The tall figure at the back, William Gunn, of Notts, founder of the famous bat-makers Gunn and Moore, and uncle of Test cricketers George and John Gunn, was also a double international as outside-left for Nottingham Forest. He was the first professional to be elected to his county committee, being followed in that distinction by the man on his right, J T Hearne, of Middlesex, prince of medium-pacers (more than 3,000 wickets) along with Lohmann. The latter, a master of the bowling arts who actually took 112 Test wickets at 10 runs each, is seated on WGs left. A tragic figure, he seems to be showing perhaps the beginnings of the tuberculosis from which he died five years later.

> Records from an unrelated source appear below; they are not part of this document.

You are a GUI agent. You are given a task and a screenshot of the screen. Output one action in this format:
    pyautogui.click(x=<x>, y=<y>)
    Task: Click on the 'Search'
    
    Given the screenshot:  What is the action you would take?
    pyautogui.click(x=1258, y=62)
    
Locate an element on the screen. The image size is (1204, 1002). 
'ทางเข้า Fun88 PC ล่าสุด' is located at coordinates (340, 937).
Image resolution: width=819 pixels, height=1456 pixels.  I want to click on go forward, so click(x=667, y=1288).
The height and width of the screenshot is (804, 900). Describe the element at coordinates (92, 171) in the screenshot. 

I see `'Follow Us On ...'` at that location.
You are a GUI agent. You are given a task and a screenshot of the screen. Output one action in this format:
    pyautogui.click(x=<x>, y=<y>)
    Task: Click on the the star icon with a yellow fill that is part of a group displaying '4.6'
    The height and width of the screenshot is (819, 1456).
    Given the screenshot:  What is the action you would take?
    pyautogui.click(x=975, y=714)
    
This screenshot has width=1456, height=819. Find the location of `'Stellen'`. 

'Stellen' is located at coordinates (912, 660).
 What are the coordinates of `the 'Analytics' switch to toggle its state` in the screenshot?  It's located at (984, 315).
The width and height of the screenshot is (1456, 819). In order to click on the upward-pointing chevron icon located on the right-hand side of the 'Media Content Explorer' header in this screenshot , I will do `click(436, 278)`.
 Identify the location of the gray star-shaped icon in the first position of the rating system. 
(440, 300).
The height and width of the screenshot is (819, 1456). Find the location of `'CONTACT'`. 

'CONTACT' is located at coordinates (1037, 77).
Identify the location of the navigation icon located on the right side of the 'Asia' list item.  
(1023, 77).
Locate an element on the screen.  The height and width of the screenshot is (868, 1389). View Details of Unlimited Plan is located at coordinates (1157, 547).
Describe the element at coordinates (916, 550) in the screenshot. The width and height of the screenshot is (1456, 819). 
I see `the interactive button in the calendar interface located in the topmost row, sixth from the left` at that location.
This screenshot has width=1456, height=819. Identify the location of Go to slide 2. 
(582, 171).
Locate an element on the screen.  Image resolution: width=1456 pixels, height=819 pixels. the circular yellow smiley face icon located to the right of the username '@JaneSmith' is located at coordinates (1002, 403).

Above Lohmann is Tom Hayward, mentor of Sir Jack Hobbs, who brought that greatest of professional batsmen from Cambridge to the Oval. At his feet is Bobby Abel, diminutive in size but formidable in accomplishment, who was tending his sports shop outside the Oval when I was a junior member of Surrey. The stalwart Richardson is deservedly seated, having bowled 58.3 five-ball overs in the match and taken 11 wickets.
Note how WG's physique outstrips them all - which brings me to the beard. This 1896 Test was probably the scene of the most famous ball ever bowled, the one by Ernest Jones that went through his beard. I raise the doubt because there is conflicting evidence. P F, who became Sir Pelham Warner, in his history Lord's 1787-1945, says that the first ball of England`s first innings was very short and very fast. J J Kelly, the wicketkeeper, "lost sight of it in Grace`s beard and it went to the sight screen". Lord Harris, in his reminiscences, confirms the ball, the place and the occasion and adds that it also touched the top of the bat handle - which, of course, probably made it a chance to the keeper.
The great Harris`s word was law. Yet Charles Fry, in his autobiography Life Worth Living, declared that the encounter had taken place previously at Sheffield Park. He was playing for Lord Sheffield`s XI there, as was Jackson, who went in first with W G and, according to Fry, said likewise. "What the hell are you at, Jonah?" or alternatively "What, what, what?" cried W G. Both versions agree on the immortal reply, "Sorry, doctor, she slipped". The question never to be answered is whether she slipped twice.
Fry says that W G emerged from the Sheffield Park match black and blue. What is not in dispute is that Jones was mighty quick. He seems also to have been something of a rough diamond. Asked at a reception whether he went to St Peter`s, the leading Adelaide school, he replied: "Yes, I drive the dirt cart there every Monday." Our Australian cousins had their characters, too, that fine day at Lord`s a century ago.